ロックスターの高齢化
ロックスターの高齢化
スポーツ、政治、科学、エンターテインメントなどあらゆる分野で「主役」が高齢化している
全てが高齢化する
先日テレビ観戦していた全仏オープンの決勝は、ジョコビッチ(35歳)とラファエル・ナダル(36歳)の対戦だった。もう何度目の対戦なのだろうか、と思いながら観ていたが、この『The Atlantic』の記事によると、この2人は過去17回のグランドスラムで15回優勝しているようだ。
この記事は、スポーツ、政治、科学、エンターテインメントなどあらゆる分野で「主役」が高齢化していることを紹介している。

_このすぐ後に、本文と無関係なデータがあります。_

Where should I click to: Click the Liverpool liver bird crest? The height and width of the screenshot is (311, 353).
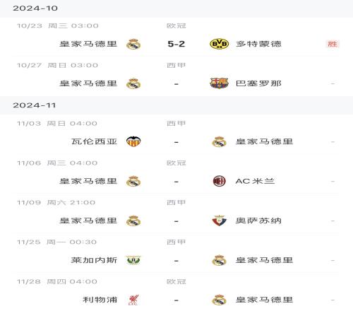pyautogui.click(x=133, y=300)
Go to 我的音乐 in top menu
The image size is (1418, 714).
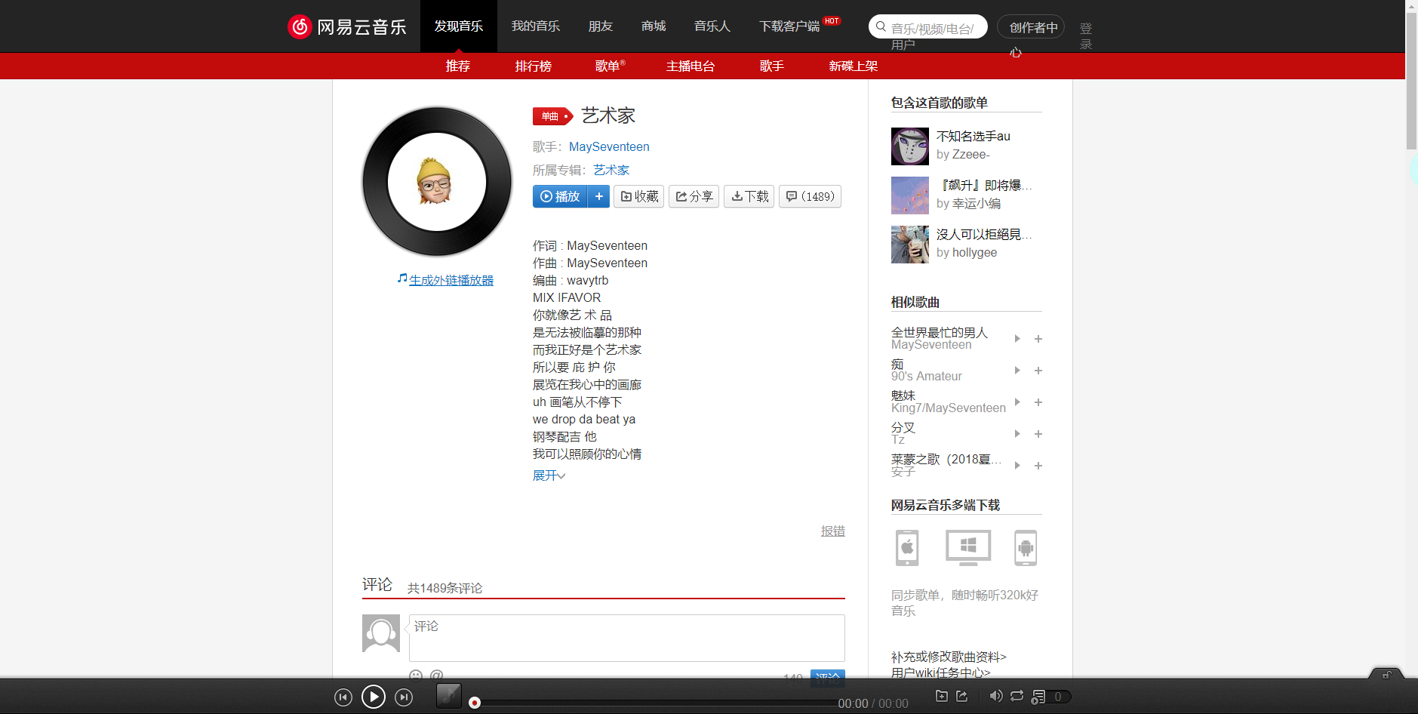(535, 26)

フォーチュン500およびS&P500企業の新任CEOの平均年齢は、2005年の46歳から9歳も上昇し55歳になった。こうした高齢化は科学の世界でも顕著だ。物理学と化学の分野を中心に、ノーベル賞受賞者はほとんどすべての分野で高齢化している。アメリカ国立衛生研究所の主要な助成金を初めて受け取った研究責任者の平均年齢は1990年から2016年の間に、約36歳から約45歳に上がったという。この記事を読みながら少し暗い気持ちになってしまったのは、こうした高齢化がポップカルチャーやエンターテインメントの分野でも起きていることだ。作家のテッド・ジョイアは、アメリカ人が聴く音楽は、ここ数年で古い曲にシフトしている、と指摘しているという。映画界に目を向ければ、男性の主演俳優の平均年齢は、2001年の38歳から約12歳上昇し約50歳になった。

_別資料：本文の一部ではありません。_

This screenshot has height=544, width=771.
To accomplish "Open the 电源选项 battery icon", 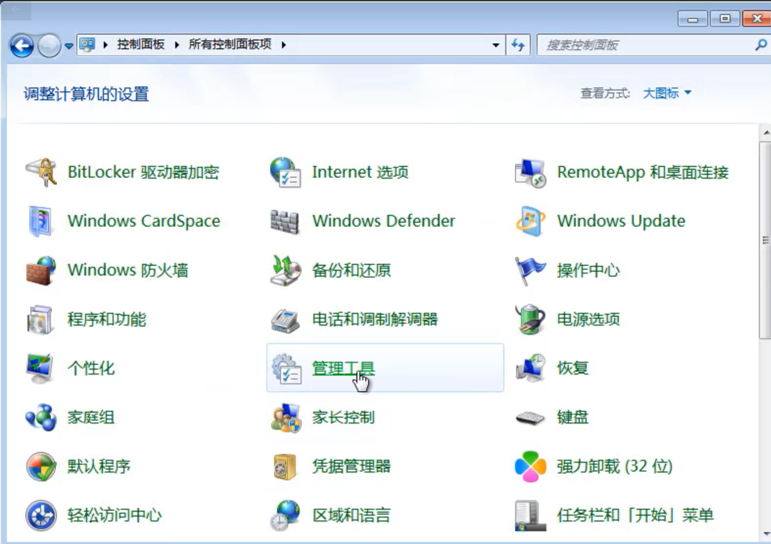I will 530,319.
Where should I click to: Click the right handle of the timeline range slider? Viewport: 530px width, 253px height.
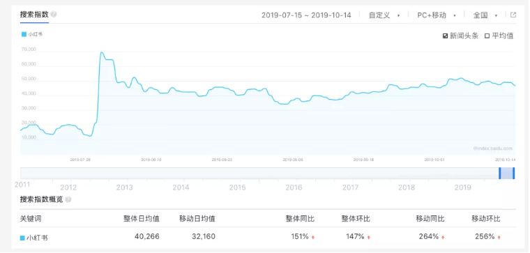[x=513, y=173]
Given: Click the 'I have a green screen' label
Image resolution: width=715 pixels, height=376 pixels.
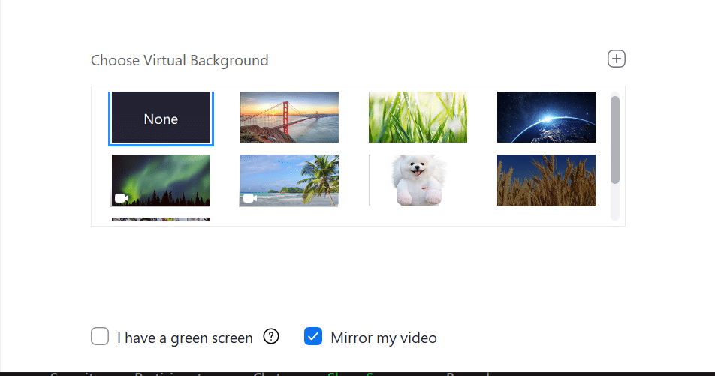Looking at the screenshot, I should 185,338.
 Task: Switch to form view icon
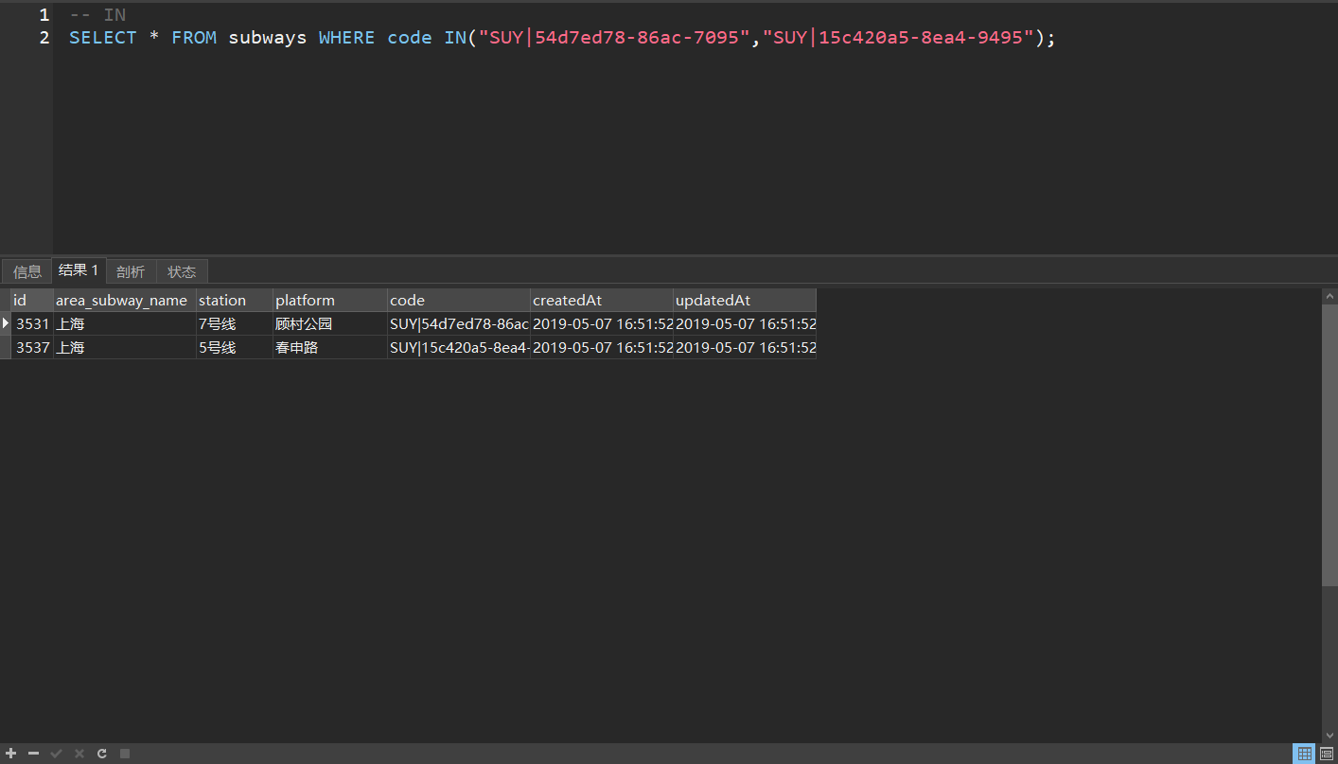point(1327,754)
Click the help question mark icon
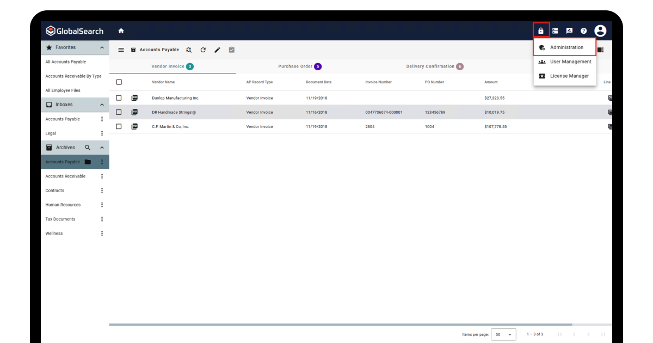Image resolution: width=653 pixels, height=343 pixels. pyautogui.click(x=584, y=31)
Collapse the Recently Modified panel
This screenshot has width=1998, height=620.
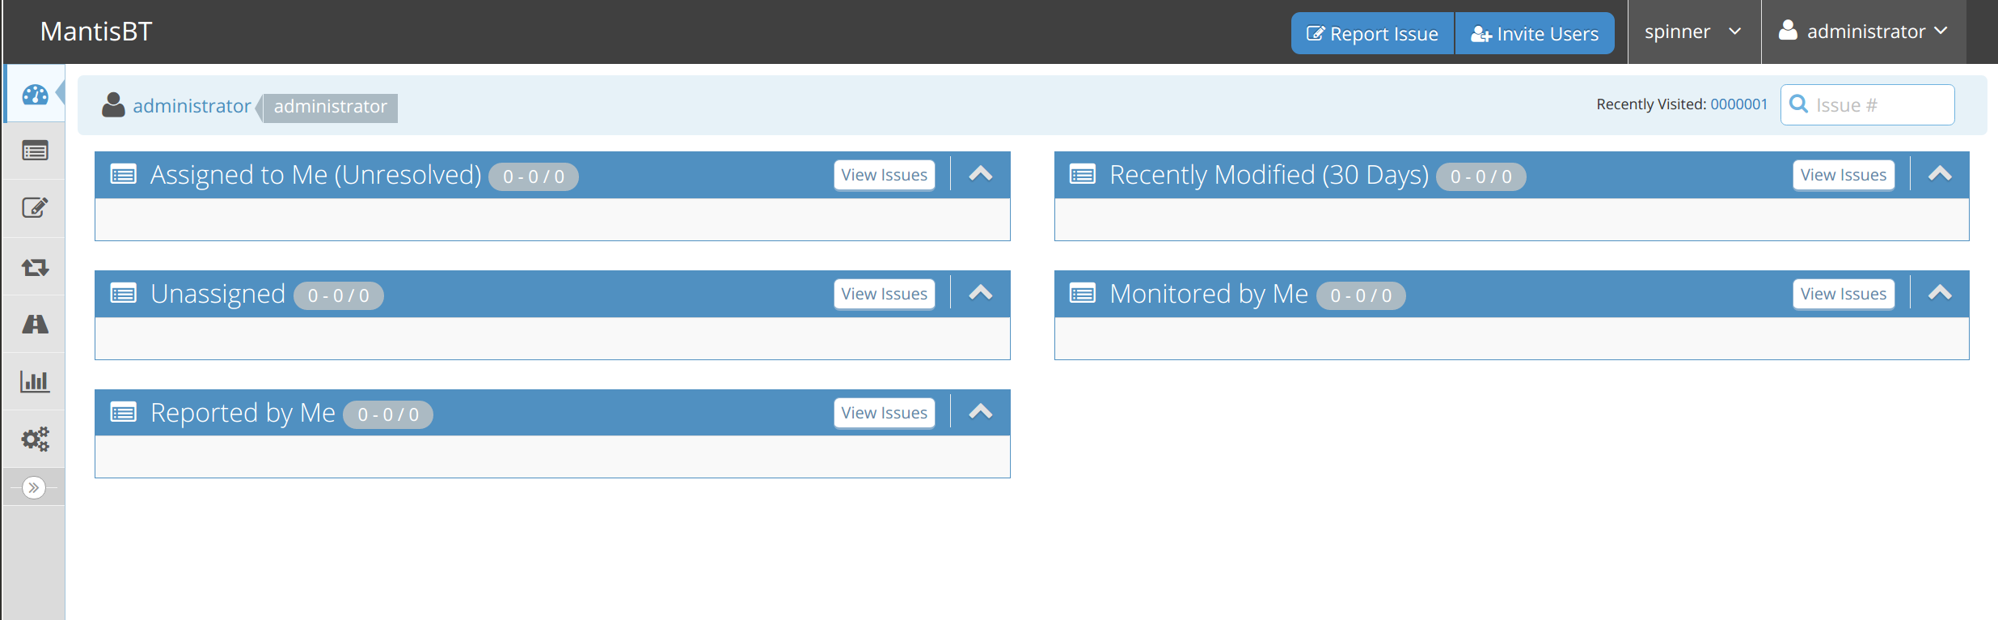point(1939,174)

この記事のライターのデレク・トンプソンはこのことをかつて「Shazam効果」(Shazamとは周囲で流れている音楽の曲名を教えてくれるアプリ)と呼んでいた。音楽業界は、視聴者の好みを予測する能力を高めた結果、多くの人が同じものを何度も繰り返し聞きたがることに気づいた。そうした音楽を多く流すことで、より多くの人々の耳に入るようになり、それを多くの人が気に入るようになるということがループしているのだ。アルゴリズムによる知性の向上が、オリジナリティへの投資を台無しにしている。文化的な領域がより統計的に洗練されると、実績ある古いコンテンツがより注目や資金を集めてしまうことになってしまうのだ。
この記事を読んで、最先端のアルゴリズムを走らせた結果、人々が古いコンテンツを見たり聴いたりし続けることになる、とは何たる皮肉か、と思わされた。また、これまで政治や経済の分野でシニアが居座り続けることが指摘されていたが、ポップカルチャーの分野でも高齢化が起きていることは単純にショックでもある。自分も、歳を重ねるごとにまだまだ自分はやれるぞとも感じたいが、同時に、若い人に席を譲ることこそ年長者の責務なのかもしれない。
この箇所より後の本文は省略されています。